Salvo algum acontecimento extraordinário, o vencedor das próximas eleições será o Partido Socialista.
Assim, a luta do CDS não é contra António Costa pelo primeiro lugar – é contra o PSD pelo segundo lugar.
E por isso mesmo Assunção Cristas veio dizer que o seu partido concorrerá sozinho em 2019.
O CDS quer medir forças com o PSD, porque ambiciona tornar-se mais tarde ou mais cedo o maior partido da direita.
E pode consegui-lo.
A estratégia de Assunção Cristas, como a de outros líderes que tiveram sucesso, começa por dividir bem as águas entre esquerda e direita.
Na entrevista a Vítor Gonçalves, na quarta-feira, ela falou sempre no «Governo das esquerdas unidas», opondo-o ao «bloco de centro-direita», onde ela disse situar-se.
E a sua ambição é liderar um dia esse bloco – hipótese que ganhou maior verosimilhança a partir da eleição de Rui Rio para a liderança do PSD, e, imagine-se, depois de António Costa se ter tornado primeiro-ministro sem ter vencido as eleições legislativas.
Porquê?
Porque, antes da formação da ‘geringonça’, muita gente situada à direita, podendo simpatizar com o CDS, votava no PSD por razões de ‘utilidade’: visto ser o maior partido da direita e, consequentemente, o único que poderia ganhar eleições e formar Governo.
Mas isso acabou.
Passando a ser indiferente qual é o partido mais votado, interessando apenas saber se é o ‘bloco de esquerda’ ou o ‘bloco de direita’ quem tem mais deputados, para um eleitor de direita tanto faz votar no CDS como no PSD.

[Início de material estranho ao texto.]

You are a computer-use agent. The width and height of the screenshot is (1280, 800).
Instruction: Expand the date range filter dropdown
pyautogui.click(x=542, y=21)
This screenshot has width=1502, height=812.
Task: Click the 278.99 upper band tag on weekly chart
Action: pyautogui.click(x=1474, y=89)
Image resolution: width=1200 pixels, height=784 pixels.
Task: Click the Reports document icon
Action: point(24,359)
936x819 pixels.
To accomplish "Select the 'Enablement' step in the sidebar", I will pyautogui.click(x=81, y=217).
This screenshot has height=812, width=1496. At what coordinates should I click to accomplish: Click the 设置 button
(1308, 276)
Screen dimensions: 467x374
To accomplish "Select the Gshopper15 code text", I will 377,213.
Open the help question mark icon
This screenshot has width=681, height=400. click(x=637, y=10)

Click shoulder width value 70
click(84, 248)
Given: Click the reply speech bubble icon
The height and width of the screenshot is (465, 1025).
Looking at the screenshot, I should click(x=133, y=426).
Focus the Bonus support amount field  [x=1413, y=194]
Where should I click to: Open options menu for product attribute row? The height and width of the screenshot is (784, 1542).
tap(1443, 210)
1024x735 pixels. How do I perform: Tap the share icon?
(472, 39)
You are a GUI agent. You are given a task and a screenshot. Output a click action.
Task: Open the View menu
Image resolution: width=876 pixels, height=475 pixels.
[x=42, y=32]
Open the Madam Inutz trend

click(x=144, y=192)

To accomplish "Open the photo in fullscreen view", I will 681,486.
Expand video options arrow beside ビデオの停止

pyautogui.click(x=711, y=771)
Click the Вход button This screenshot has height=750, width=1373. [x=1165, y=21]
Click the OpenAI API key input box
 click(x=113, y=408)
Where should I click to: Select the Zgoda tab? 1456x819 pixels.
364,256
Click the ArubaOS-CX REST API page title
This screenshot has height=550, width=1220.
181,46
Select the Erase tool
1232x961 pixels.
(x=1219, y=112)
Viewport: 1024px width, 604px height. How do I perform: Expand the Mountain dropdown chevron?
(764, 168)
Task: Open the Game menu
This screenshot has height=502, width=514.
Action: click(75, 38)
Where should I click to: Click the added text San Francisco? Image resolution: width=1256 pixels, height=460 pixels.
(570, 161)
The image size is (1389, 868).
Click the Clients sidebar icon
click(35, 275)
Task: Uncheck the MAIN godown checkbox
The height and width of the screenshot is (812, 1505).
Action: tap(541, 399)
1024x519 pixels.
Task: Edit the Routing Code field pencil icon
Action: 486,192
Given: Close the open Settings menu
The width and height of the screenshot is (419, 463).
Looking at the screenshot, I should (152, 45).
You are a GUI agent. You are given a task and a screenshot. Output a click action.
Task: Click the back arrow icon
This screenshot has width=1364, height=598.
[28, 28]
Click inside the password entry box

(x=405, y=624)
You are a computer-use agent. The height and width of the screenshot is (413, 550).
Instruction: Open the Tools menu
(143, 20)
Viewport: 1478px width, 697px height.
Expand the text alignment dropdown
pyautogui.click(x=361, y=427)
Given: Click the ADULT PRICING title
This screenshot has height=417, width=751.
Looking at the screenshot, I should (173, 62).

As razões que levavam ao voto útil desapareceram.
A formação da ‘geringonça’ teve este efeito – e por isso, paradoxalmente, beneficiou o CDS.
Por outro lado, é óbvio que a eleição de Rui Rio no Partido Social Democrata veio beneficiar a estratégia de Assunção Cristas.
Porque lhe entregou muito espaço político.
Ao ‘recentrar o partido’, Rio não vai conseguir ter um discurso muito diferente do do PS – enquanto o CDS tem uma identidade clara e um discurso distinto.
Enquanto Assunção Cristas desafia António Costa no Parlamento, Rui Rio encontra-se com ele em S. Bento, passando a ideia de que existe uma certa cumplicidade entre ambos.
Enquanto Assunção Cristas separa bem as águas entre direita e esquerda, Rui Rio mistura-as.
Por tudo isto, Cristas está hoje de certo modo sozinha à direita e sozinha na oposição, o que é um importante trunfo.
É neste quadro que o CDS realiza o seu Congresso, donde deverá sair como um partido menos ‘cristão’ e mais ‘pragmático’.
Um partido que quer abrir-se, não estar acantonado ideologicamente, não ter o rótulo do partido dos ‘ricos’ e dos ‘betinhos’, falar para toda a gente.
E isto para quê?
Exatamente para cavalgar sobre o PSD e lhe roubar votos.
Mas Assunção Cristas quer fazê-lo sem perder a identidade, ou seja, sem deixar de se colocar na direita, para poder apresentar-se como alternativa às «esquerdas unidas».
Enquanto Rui Rio, ao aproximar-se do Governo,misturou as águas entre direita e esquerda, Cristas quer assumir-se como a líder da oposição à esquerda.
Acrescente-se que o facto de ser mulher, em vez de ser um handicap, é hoje uma mais-valia.
O discurso de oposição na boca de uma mulher passa melhor.
As pessoas estão fartas de guerras entre os partidos, de discursos inflamados – e Assunção Cristas, mesmo quando é muito contundente no ataque ao Governo, é olhada de outro modo.
António Costa, aliás, já sentiu isso no Parlamento por mais de uma vez, respondendo à líder do CDS de forma deselegante ou mesmo machista.
Além disso, Assunção Cristas é uma máquina em campanha eleitoral, como se viu nos Açores e nas eleições para a Câmara de Lisboa.
É quase impossível o CDS ultrapassar o PSD nas próximas legislativas, porque parte de um patamar muito mais baixo.
Mas vai crescer muito, porque tem tudo a seu favor: uma maior identidade, um discurso que se diferencia mais do discurso do Governo, uma líder com um jeito próprio de fazer oposição e uma imagem positiva mesmo quando critica.
P.S. – As eleições em Itália vieram mais uma vez mostrar aquilo que tenho repetidamente escrito: a questão da imigração vai assumir progressivamente maior importância, e se os partidos centrais não lhe derem resposta os extremos vão crescer e ameaçar a democracia.